Supplementary Tables 5 and 6 show the significant pathways identified by aSPUpath2 with the CMC- and YFS-based weights when applied to the SCZ1 data, respectively. We gave the gene sets in the Supplementary Tables 2 and 3 as the SCZ1- and SCZ2-based significant gene sets. For simplicity, we denote them as the SCZ1 and SCZ2 gene sets, respectively. Our new method aSPUpath2 with the CMC-based weights identified 33 significant pathways, of which 24 (around 80%) contained the significant genes in the SCZ1 gene set while 31 (around 94%) contained the significant ones in the SCZ2 gene set. In particular, aSPUpath2 with the CMC-based weights identified six significant pathways that contained at least one significant gene in the SCZ2 gene set but no significant genes in the SCZ1 gene set, such as pathways synapse organization (GO:0050808, p-value = 1.14×10−6), response to transforming growth factor beta (GO:0071559, p-value = 1.83 × 10−6), transforming growth factor beta receptor signaling pathway (GO:0007179, p-value = 4.28×10−6), and positive regulation of transforming growth factor beta production (GO:0071636, p-value = 5.65 × 10−6).
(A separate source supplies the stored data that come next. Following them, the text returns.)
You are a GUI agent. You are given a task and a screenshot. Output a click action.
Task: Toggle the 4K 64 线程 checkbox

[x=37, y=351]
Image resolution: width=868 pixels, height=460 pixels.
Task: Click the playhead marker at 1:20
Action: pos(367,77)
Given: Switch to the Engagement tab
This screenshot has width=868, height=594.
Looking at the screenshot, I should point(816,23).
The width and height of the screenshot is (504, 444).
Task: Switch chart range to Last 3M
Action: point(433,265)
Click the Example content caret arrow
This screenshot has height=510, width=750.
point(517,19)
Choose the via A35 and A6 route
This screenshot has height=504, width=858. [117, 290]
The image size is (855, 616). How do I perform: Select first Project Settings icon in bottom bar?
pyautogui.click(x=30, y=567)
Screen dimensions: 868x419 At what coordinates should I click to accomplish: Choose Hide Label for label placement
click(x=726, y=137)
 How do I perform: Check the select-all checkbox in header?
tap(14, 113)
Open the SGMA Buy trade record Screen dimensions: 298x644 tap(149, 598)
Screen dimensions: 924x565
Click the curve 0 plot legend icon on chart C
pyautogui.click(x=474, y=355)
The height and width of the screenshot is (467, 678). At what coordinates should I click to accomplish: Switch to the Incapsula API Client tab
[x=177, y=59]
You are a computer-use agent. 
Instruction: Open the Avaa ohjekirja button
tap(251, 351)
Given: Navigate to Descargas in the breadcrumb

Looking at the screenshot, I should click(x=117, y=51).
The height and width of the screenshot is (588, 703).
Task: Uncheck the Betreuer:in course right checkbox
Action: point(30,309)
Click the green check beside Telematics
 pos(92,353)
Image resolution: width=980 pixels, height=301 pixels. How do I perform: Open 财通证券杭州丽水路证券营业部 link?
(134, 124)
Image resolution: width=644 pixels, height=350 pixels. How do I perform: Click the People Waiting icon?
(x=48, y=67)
There exist some biological findings partially supporting these identified pathways that would be otherwise missed by gene-based analysis. Multiple members of transforming growth factor (TGF) beta superfamily play some roles in the developing nervous system (Kapelski et al., 2016). Alteration in TGF-β1 expression has been observed in SCZ patients (Kim et al., 2004). Synapse is an important component in the nervous system and SCZ patients were found to have enriched mutations in the genes belonging to the postsynaptic density at glutamatergic synapses (Hall et al., 2015). In contrast, aSPUpath2 with the YFS-based weights identified 19 significant pathways, all of which contained at least one significant gene in both the SCZ1 and SCZ2 gene sets. Perhaps due to that the CMC-based gene expression was measured from the brain tissue and were more closely related to SCZ, while the YFS-based ones from the blood, the CMC-based weights were more informative. Overall, it was confirmed that pathway-based analysis is useful as a complementary tool to gene-based analysis, offering insights into the genetic basis of complex traits.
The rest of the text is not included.